▸ **REQUIRED ACTION**
Return all the lines below in which the string "EEPROM" appears.

(Extracted data entries)
-------------------------

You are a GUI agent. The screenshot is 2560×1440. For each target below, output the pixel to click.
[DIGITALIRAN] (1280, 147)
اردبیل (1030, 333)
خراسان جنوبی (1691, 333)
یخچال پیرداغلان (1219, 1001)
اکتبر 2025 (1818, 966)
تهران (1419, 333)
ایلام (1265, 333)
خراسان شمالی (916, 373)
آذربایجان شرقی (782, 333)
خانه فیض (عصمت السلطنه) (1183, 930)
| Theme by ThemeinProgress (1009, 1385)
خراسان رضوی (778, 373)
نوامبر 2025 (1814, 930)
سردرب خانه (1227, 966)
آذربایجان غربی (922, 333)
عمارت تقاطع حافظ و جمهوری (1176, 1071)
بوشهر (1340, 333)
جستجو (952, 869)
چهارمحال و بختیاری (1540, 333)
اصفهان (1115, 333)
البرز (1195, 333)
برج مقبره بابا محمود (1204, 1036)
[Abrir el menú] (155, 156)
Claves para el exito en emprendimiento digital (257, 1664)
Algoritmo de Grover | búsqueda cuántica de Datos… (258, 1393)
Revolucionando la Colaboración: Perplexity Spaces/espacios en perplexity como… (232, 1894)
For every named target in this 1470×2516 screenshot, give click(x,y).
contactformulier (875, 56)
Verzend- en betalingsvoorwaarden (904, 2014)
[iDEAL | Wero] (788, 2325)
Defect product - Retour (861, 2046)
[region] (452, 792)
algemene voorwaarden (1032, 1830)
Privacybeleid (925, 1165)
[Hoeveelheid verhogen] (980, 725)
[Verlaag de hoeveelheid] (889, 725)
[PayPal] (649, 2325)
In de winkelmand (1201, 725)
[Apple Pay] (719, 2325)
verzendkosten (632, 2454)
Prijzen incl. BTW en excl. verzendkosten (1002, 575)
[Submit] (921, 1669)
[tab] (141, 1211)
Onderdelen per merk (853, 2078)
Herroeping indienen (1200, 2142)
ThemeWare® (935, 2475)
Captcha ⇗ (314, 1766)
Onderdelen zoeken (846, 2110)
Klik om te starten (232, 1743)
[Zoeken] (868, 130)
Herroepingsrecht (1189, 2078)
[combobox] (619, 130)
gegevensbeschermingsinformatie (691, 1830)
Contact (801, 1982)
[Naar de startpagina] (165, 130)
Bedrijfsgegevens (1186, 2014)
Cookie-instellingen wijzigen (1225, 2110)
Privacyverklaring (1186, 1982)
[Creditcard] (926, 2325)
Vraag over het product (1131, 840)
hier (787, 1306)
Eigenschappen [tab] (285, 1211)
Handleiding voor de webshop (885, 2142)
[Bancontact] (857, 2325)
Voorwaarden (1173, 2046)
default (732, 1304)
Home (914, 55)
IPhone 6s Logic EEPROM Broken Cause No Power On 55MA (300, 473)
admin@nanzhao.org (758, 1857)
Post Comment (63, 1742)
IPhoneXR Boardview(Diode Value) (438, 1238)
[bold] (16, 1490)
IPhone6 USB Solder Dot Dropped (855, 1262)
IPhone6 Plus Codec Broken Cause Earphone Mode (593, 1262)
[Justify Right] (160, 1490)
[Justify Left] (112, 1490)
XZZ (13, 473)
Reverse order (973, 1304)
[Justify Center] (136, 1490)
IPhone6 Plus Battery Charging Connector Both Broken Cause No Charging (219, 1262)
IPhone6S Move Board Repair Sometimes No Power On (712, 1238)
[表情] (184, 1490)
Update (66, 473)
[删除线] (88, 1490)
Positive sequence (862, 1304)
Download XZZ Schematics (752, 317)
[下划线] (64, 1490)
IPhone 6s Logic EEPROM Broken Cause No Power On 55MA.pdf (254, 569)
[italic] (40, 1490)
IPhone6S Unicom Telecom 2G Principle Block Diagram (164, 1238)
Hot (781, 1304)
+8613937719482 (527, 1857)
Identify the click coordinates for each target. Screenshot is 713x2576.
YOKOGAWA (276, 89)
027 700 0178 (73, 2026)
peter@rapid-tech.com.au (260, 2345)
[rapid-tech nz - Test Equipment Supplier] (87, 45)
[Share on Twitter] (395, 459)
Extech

-------------------------

▸ **WRITTEN SOLUTION**
IPhone 6s Logic EEPROM Broken Cause No Power On 55MA (300, 473)
IPhone 6s Logic EEPROM Broken Cause No Power On 55MA.pdf (254, 569)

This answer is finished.